# [Material to process]
============

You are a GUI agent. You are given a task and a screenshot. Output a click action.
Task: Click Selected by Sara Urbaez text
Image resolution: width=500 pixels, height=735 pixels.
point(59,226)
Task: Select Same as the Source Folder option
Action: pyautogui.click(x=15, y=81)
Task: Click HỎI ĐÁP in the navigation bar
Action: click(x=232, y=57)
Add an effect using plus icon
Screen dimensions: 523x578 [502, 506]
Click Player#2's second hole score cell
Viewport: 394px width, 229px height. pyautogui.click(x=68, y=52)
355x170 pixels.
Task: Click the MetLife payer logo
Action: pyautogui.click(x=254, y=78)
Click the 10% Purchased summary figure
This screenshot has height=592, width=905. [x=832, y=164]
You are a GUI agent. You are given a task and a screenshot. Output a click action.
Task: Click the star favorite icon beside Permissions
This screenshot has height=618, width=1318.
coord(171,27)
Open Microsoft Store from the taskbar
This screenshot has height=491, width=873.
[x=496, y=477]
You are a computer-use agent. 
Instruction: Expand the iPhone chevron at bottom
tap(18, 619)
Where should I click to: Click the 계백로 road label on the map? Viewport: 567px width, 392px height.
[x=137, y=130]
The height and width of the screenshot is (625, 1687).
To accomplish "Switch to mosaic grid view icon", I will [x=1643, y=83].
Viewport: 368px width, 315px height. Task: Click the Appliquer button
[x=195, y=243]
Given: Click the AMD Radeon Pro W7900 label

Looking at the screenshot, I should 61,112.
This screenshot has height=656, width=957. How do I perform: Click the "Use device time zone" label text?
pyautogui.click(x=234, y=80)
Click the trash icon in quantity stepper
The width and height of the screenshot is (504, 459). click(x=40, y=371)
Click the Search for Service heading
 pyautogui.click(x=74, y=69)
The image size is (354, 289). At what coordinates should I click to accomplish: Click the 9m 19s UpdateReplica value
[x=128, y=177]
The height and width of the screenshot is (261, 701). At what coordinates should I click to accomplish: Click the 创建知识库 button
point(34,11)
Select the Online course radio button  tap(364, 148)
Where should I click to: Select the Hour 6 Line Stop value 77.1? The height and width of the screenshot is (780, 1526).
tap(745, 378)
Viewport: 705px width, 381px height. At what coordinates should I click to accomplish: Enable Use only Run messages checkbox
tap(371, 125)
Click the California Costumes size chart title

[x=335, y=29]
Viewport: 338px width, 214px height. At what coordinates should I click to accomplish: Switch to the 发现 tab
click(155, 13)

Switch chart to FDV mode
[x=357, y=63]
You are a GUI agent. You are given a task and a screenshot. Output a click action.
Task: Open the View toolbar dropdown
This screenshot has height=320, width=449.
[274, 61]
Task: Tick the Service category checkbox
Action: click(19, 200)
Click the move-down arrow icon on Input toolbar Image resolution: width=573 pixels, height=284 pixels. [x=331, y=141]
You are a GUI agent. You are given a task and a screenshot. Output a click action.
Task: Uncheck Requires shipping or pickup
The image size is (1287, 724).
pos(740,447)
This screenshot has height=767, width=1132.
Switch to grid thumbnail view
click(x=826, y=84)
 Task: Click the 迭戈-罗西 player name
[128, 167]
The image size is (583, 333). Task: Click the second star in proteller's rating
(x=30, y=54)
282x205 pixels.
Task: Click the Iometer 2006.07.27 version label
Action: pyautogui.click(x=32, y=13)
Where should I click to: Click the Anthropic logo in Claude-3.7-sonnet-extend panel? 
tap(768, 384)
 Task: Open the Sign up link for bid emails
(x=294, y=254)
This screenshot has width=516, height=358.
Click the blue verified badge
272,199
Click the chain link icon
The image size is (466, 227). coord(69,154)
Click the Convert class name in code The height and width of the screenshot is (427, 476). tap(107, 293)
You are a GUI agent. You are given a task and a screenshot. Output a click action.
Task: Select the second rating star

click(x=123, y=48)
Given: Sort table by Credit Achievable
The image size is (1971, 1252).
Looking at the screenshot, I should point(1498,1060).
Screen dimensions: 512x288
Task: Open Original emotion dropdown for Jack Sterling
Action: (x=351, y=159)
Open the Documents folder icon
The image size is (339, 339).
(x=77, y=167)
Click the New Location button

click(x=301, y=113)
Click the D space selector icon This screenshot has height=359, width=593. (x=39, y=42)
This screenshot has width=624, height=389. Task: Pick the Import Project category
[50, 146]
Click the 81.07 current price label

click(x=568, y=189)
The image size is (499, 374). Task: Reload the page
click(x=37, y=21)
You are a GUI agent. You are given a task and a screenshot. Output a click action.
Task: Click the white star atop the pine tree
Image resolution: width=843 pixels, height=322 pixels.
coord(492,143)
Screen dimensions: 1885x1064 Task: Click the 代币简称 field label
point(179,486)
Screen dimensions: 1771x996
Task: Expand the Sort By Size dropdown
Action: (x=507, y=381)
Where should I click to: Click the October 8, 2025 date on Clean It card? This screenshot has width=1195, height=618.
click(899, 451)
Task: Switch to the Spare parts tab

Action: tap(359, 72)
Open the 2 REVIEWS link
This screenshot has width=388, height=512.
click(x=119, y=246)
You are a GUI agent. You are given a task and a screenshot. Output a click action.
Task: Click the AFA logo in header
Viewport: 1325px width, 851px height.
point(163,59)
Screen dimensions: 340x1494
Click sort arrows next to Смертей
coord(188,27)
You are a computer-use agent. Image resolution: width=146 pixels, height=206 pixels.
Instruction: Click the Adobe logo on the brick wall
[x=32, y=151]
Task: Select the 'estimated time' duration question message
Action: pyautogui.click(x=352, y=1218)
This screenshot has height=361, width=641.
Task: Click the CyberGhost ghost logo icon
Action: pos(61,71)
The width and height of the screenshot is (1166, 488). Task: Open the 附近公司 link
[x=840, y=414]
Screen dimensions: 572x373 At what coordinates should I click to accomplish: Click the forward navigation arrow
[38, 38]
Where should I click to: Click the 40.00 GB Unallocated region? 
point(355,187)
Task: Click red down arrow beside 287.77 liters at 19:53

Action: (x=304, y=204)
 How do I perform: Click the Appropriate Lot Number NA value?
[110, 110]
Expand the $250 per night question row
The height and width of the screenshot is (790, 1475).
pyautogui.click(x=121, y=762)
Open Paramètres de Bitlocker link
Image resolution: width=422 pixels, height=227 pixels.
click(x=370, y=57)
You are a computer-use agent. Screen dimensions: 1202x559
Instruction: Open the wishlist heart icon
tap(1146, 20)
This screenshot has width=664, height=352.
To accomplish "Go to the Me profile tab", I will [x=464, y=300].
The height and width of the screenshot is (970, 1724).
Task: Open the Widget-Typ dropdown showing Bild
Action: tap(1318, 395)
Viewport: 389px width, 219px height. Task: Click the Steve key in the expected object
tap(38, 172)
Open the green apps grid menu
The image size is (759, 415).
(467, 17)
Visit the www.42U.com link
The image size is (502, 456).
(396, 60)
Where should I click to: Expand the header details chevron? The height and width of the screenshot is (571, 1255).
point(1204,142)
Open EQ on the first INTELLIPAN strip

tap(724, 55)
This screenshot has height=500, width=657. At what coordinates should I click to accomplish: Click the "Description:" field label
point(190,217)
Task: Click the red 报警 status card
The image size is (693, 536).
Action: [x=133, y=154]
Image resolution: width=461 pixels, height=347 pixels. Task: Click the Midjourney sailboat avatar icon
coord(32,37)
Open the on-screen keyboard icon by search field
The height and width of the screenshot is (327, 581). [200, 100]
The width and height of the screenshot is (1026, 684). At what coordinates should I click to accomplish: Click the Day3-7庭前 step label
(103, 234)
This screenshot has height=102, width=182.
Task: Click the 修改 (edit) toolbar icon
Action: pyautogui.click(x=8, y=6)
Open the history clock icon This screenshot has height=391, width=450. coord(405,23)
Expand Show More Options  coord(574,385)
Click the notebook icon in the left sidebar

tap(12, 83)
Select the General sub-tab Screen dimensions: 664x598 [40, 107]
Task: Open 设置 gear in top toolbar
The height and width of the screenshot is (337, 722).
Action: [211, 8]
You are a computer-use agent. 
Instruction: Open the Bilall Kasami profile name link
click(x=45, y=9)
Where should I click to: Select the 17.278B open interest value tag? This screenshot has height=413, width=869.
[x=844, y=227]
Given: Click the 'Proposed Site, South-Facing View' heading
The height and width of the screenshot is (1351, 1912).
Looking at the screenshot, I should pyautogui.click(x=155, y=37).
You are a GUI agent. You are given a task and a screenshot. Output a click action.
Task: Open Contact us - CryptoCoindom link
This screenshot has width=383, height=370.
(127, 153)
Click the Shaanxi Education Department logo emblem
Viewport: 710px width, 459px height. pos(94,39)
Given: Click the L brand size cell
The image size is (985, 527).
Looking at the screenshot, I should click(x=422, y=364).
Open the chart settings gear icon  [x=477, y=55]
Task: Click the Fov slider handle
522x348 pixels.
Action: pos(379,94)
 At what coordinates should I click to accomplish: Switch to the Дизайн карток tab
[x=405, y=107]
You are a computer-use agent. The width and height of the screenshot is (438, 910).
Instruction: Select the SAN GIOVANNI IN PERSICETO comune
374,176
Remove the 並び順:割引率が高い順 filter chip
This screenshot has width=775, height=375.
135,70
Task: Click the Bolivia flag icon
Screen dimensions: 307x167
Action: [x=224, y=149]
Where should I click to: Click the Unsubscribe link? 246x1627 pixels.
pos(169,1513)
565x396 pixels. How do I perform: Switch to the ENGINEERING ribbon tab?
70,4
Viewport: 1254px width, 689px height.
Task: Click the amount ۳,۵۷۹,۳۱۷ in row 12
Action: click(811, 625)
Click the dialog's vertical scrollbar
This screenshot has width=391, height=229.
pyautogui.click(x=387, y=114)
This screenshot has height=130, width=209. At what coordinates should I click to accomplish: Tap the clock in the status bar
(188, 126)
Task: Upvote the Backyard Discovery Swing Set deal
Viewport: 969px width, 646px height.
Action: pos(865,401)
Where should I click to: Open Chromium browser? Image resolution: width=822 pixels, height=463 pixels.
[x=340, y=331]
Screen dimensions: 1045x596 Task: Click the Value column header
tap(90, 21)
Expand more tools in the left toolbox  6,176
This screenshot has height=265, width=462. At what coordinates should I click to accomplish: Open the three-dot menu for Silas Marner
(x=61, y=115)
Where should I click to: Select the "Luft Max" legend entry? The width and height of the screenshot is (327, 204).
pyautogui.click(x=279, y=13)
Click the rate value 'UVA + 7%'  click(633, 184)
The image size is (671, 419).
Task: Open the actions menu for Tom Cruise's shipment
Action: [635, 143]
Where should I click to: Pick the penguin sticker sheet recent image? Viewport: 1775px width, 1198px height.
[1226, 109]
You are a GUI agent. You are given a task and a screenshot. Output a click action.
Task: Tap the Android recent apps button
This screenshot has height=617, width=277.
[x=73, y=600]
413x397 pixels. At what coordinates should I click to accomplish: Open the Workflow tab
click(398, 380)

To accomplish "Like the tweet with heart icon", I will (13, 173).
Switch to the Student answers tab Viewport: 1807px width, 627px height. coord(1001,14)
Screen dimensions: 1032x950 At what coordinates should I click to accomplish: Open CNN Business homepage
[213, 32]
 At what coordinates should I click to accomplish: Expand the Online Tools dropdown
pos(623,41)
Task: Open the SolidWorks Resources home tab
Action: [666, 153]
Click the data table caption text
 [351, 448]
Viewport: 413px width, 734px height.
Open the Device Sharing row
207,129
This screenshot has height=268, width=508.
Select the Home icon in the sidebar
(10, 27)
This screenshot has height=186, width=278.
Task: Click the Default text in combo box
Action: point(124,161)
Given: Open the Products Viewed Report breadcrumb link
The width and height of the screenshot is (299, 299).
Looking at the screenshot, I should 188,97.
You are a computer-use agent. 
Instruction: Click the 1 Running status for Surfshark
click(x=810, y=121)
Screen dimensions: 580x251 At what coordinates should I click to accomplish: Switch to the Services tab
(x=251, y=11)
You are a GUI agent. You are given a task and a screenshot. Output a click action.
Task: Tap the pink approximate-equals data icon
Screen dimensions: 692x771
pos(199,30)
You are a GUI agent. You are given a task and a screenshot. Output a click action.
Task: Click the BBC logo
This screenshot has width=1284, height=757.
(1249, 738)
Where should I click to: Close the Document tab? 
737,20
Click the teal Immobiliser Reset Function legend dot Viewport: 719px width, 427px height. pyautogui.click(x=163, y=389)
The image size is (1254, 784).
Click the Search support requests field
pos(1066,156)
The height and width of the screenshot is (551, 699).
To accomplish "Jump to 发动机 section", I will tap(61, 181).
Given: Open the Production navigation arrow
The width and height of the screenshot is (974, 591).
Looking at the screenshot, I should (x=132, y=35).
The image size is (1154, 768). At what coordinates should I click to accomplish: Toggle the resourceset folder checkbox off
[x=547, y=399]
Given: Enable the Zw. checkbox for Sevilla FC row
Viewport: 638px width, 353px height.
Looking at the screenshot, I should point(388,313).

============

# [Aim of the exercise]
Retype the entries word for word, from the very first line down to and including the line that contains "This screenshot has height=592, width=905.".

# [Result of the task]
You are a GUI agent. You are given a task and a screenshot. Output a click action.
Task: Click Selected by Sara Urbaez text
Image resolution: width=500 pixels, height=735 pixels.
point(59,226)
Task: Select Same as the Source Folder option
Action: pyautogui.click(x=15, y=81)
Task: Click HỎI ĐÁP in the navigation bar
Action: click(x=232, y=57)
Add an effect using plus icon
Screen dimensions: 523x578 [502, 506]
Click Player#2's second hole score cell
Viewport: 394px width, 229px height. pyautogui.click(x=68, y=52)
355x170 pixels.
Task: Click the MetLife payer logo
Action: pyautogui.click(x=254, y=78)
Click the 10% Purchased summary figure
This screenshot has height=592, width=905. [x=832, y=164]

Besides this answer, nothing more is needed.